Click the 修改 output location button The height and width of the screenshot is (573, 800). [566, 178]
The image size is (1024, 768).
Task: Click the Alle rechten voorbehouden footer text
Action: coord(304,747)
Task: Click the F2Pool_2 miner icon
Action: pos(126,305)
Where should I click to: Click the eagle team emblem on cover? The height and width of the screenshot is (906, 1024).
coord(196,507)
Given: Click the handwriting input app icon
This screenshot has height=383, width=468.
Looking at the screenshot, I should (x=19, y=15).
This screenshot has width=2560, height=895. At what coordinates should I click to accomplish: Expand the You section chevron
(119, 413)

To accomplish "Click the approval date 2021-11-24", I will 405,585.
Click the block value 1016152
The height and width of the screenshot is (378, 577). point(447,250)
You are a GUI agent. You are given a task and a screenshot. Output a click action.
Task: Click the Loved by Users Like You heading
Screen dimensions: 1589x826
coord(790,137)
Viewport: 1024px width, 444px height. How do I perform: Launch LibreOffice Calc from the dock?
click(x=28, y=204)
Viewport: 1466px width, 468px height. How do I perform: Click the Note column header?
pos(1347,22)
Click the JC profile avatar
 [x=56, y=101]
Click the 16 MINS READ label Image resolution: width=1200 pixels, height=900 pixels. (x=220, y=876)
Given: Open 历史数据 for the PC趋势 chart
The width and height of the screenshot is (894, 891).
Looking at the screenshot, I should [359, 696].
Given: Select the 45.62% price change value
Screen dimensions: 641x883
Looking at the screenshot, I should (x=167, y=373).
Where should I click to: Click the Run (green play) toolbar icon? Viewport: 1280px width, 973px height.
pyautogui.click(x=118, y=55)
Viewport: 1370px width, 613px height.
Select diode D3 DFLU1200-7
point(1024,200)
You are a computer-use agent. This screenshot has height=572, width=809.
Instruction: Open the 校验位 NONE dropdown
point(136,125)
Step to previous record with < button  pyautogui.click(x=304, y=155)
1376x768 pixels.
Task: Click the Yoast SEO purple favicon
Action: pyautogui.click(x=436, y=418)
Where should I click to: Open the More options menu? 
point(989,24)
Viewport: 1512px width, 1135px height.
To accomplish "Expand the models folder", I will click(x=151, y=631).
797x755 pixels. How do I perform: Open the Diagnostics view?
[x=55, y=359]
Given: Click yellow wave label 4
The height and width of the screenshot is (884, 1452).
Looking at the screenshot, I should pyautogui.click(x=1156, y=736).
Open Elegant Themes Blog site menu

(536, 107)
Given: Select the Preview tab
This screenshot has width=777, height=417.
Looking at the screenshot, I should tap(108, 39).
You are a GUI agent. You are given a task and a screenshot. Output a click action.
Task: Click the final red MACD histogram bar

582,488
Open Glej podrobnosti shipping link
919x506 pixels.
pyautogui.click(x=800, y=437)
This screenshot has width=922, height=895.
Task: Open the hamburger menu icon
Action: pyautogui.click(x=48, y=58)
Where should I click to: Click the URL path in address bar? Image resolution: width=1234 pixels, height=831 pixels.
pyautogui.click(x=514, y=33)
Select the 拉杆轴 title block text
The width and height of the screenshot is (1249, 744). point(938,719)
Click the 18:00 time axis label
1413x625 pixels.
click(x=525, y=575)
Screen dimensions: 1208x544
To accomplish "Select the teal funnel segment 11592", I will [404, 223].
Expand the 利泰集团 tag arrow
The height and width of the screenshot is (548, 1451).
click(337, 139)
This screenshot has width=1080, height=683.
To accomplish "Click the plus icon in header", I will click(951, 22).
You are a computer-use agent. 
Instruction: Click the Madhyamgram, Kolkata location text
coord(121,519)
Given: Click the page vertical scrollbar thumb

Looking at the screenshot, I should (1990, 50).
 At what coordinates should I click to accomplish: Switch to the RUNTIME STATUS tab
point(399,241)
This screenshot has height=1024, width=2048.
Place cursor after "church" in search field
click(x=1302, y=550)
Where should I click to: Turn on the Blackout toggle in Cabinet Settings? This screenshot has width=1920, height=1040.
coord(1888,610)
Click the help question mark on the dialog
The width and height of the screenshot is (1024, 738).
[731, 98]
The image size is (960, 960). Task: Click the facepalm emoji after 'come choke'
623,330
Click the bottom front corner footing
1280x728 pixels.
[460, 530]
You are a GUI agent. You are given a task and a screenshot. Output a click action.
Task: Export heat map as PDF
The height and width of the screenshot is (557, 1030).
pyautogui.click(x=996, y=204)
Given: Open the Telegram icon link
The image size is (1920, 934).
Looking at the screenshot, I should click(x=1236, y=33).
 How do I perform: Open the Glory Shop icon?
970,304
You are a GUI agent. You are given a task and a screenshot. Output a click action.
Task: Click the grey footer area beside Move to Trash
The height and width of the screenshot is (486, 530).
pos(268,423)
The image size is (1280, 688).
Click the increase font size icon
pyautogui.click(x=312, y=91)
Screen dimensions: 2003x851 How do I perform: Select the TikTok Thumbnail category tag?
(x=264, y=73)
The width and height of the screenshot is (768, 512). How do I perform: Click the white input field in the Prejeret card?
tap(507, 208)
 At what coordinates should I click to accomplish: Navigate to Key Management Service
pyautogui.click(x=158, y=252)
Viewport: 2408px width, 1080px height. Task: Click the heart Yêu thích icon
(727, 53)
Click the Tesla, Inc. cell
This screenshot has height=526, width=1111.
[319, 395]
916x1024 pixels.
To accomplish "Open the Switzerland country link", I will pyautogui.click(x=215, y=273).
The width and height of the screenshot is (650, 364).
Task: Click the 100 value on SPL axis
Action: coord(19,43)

● ● ● ●

__Exercise aim__:
Would you set the entries down again, exactly as they were written?

__Answer to the problem__:
Click the 修改 output location button The height and width of the screenshot is (573, 800). [566, 178]
The image size is (1024, 768).
Task: Click the Alle rechten voorbehouden footer text
Action: coord(304,747)
Task: Click the F2Pool_2 miner icon
Action: pos(126,305)
Where should I click to: Click the eagle team emblem on cover? The height and width of the screenshot is (906, 1024).
coord(196,507)
Given: Click the handwriting input app icon
This screenshot has height=383, width=468.
Looking at the screenshot, I should (x=19, y=15).
This screenshot has width=2560, height=895. At what coordinates should I click to accomplish: Expand the You section chevron
(119, 413)

To accomplish "Click the approval date 2021-11-24", I will 405,585.
Click the block value 1016152
The height and width of the screenshot is (378, 577). point(447,250)
You are a GUI agent. You are given a task and a screenshot. Output a click action.
Task: Click the Loved by Users Like You heading
Screen dimensions: 1589x826
coord(790,137)
Viewport: 1024px width, 444px height. How do I perform: Launch LibreOffice Calc from the dock?
click(x=28, y=204)
Viewport: 1466px width, 468px height. How do I perform: Click the Note column header?
pos(1347,22)
Click the JC profile avatar
 [x=56, y=101]
Click the 16 MINS READ label Image resolution: width=1200 pixels, height=900 pixels. (x=220, y=876)
Given: Open 历史数据 for the PC趋势 chart
The width and height of the screenshot is (894, 891).
Looking at the screenshot, I should [359, 696].
Given: Select the 45.62% price change value
Screen dimensions: 641x883
Looking at the screenshot, I should (x=167, y=373).
Where should I click to: Click the Run (green play) toolbar icon? Viewport: 1280px width, 973px height.
pyautogui.click(x=118, y=55)
Viewport: 1370px width, 613px height.
Select diode D3 DFLU1200-7
point(1024,200)
You are a computer-use agent. This screenshot has height=572, width=809.
Instruction: Open the 校验位 NONE dropdown
point(136,125)
Step to previous record with < button  pyautogui.click(x=304, y=155)
1376x768 pixels.
Task: Click the Yoast SEO purple favicon
Action: pyautogui.click(x=436, y=418)
Where should I click to: Open the More options menu? 
point(989,24)
Viewport: 1512px width, 1135px height.
To accomplish "Expand the models folder", I will click(x=151, y=631).
797x755 pixels. How do I perform: Open the Diagnostics view?
[x=55, y=359]
Given: Click yellow wave label 4
The height and width of the screenshot is (884, 1452).
Looking at the screenshot, I should pyautogui.click(x=1156, y=736).
Open Elegant Themes Blog site menu

(536, 107)
Given: Select the Preview tab
This screenshot has width=777, height=417.
Looking at the screenshot, I should tap(108, 39).
You are a GUI agent. You are given a task and a screenshot. Output a click action.
Task: Click the final red MACD histogram bar

582,488
Open Glej podrobnosti shipping link
919x506 pixels.
pyautogui.click(x=800, y=437)
This screenshot has width=922, height=895.
Task: Open the hamburger menu icon
Action: pyautogui.click(x=48, y=58)
Where should I click to: Click the URL path in address bar? Image resolution: width=1234 pixels, height=831 pixels.
pyautogui.click(x=514, y=33)
Select the 拉杆轴 title block text
The width and height of the screenshot is (1249, 744). point(938,719)
Click the 18:00 time axis label
1413x625 pixels.
click(x=525, y=575)
Screen dimensions: 1208x544
To accomplish "Select the teal funnel segment 11592", I will [404, 223].
Expand the 利泰集团 tag arrow
The height and width of the screenshot is (548, 1451).
click(337, 139)
This screenshot has width=1080, height=683.
To accomplish "Click the plus icon in header", I will click(951, 22).
You are a computer-use agent. 
Instruction: Click the Madhyamgram, Kolkata location text
coord(121,519)
Given: Click the page vertical scrollbar thumb

Looking at the screenshot, I should (1990, 50).
 At what coordinates should I click to accomplish: Switch to the RUNTIME STATUS tab
point(399,241)
This screenshot has height=1024, width=2048.
Place cursor after "church" in search field
click(x=1302, y=550)
Where should I click to: Turn on the Blackout toggle in Cabinet Settings? This screenshot has width=1920, height=1040.
coord(1888,610)
Click the help question mark on the dialog
The width and height of the screenshot is (1024, 738).
[731, 98]
The image size is (960, 960). Task: Click the facepalm emoji after 'come choke'
623,330
Click the bottom front corner footing
1280x728 pixels.
[460, 530]
You are a GUI agent. You are given a task and a screenshot. Output a click action.
Task: Export heat map as PDF
The height and width of the screenshot is (557, 1030).
pyautogui.click(x=996, y=204)
Given: Open the Telegram icon link
The image size is (1920, 934).
Looking at the screenshot, I should click(x=1236, y=33).
 How do I perform: Open the Glory Shop icon?
970,304
You are a GUI agent. You are given a task and a screenshot. Output a click action.
Task: Click the grey footer area beside Move to Trash
The height and width of the screenshot is (486, 530).
pos(268,423)
The image size is (1280, 688).
Click the increase font size icon
pyautogui.click(x=312, y=91)
Screen dimensions: 2003x851 How do I perform: Select the TikTok Thumbnail category tag?
(x=264, y=73)
The width and height of the screenshot is (768, 512). How do I perform: Click the white input field in the Prejeret card?
tap(507, 208)
 At what coordinates should I click to accomplish: Navigate to Key Management Service
pyautogui.click(x=158, y=252)
Viewport: 2408px width, 1080px height. Task: Click the heart Yêu thích icon
(727, 53)
Click the Tesla, Inc. cell
This screenshot has height=526, width=1111.
[319, 395]
916x1024 pixels.
To accomplish "Open the Switzerland country link", I will pyautogui.click(x=215, y=273).
The width and height of the screenshot is (650, 364).
Task: Click the 100 value on SPL axis
Action: coord(19,43)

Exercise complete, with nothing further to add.